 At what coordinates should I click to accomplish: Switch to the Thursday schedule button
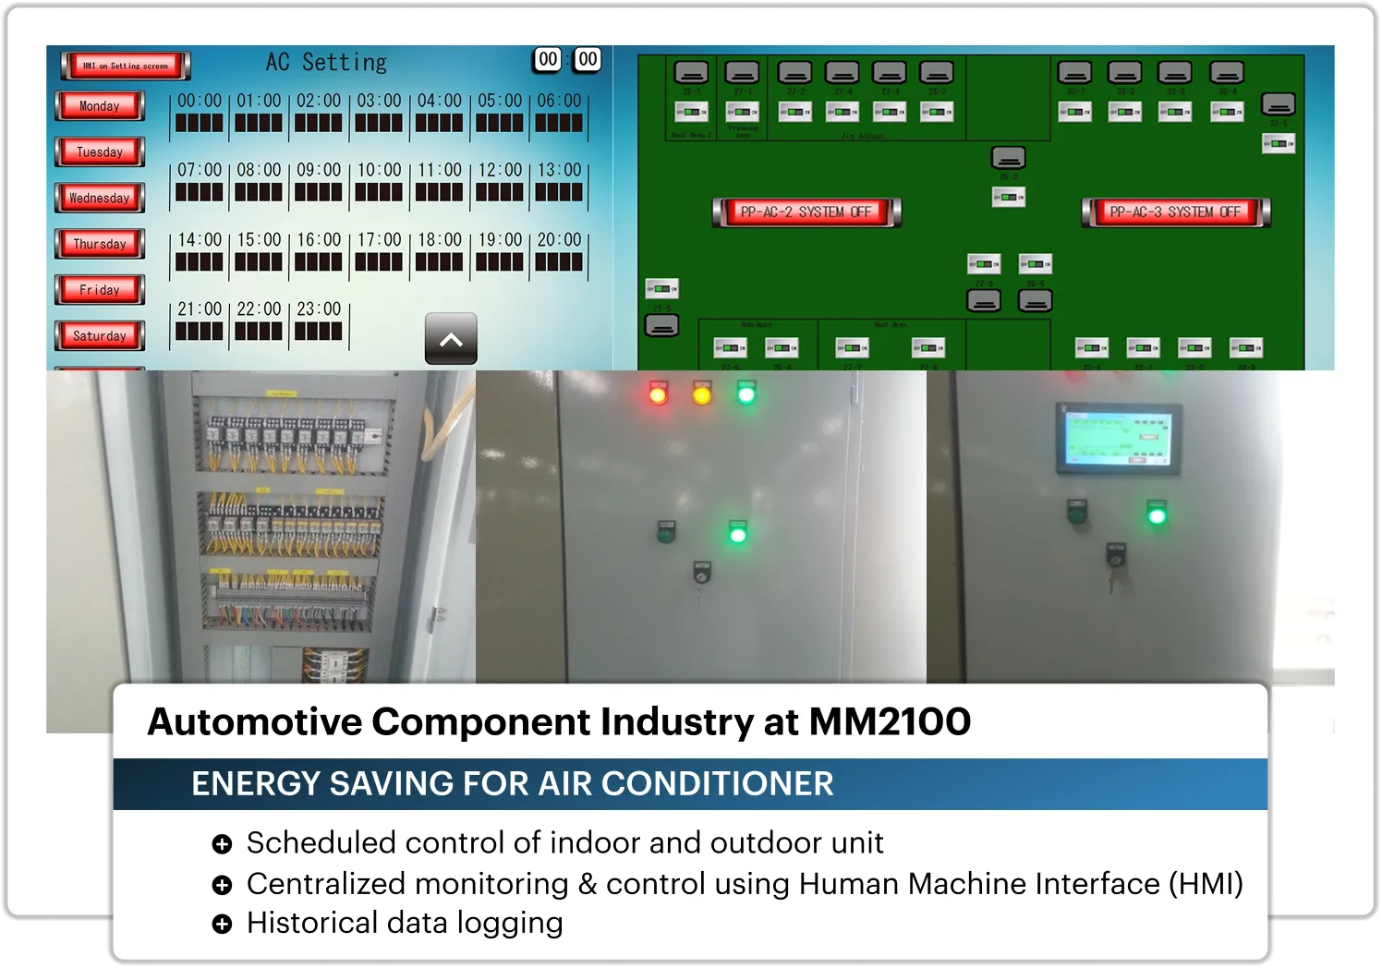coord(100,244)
*****
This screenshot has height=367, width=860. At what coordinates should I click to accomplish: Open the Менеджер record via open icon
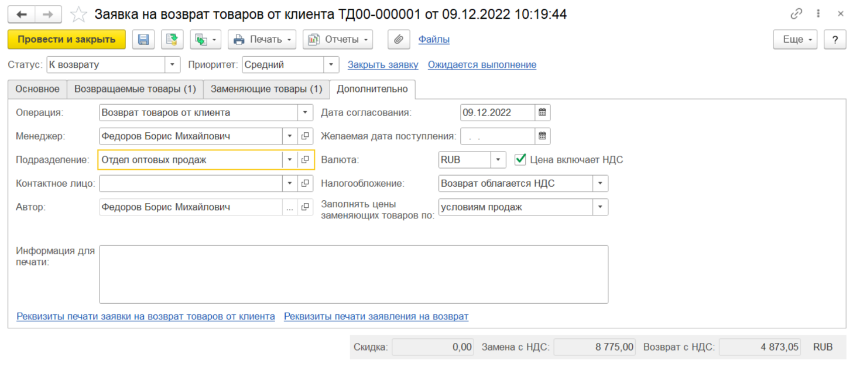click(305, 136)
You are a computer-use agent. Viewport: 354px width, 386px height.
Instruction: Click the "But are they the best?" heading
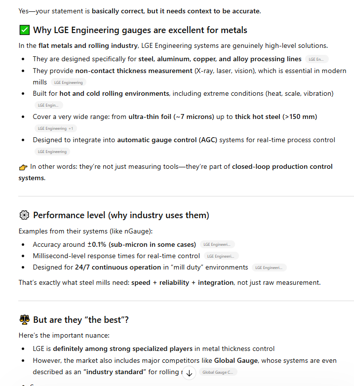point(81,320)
*****
Task » Write back word for word every line in the entries above from the one with "This screenshot has" to the one with "You are a computer-use", ends included, and none of the pictures.

Solution »
This screenshot has height=367, width=860. At what coordinates should I click to accomplish: Open the Менеджер record via open icon
click(305, 136)
You are a computer-use agent. Viewport: 354px width, 386px height.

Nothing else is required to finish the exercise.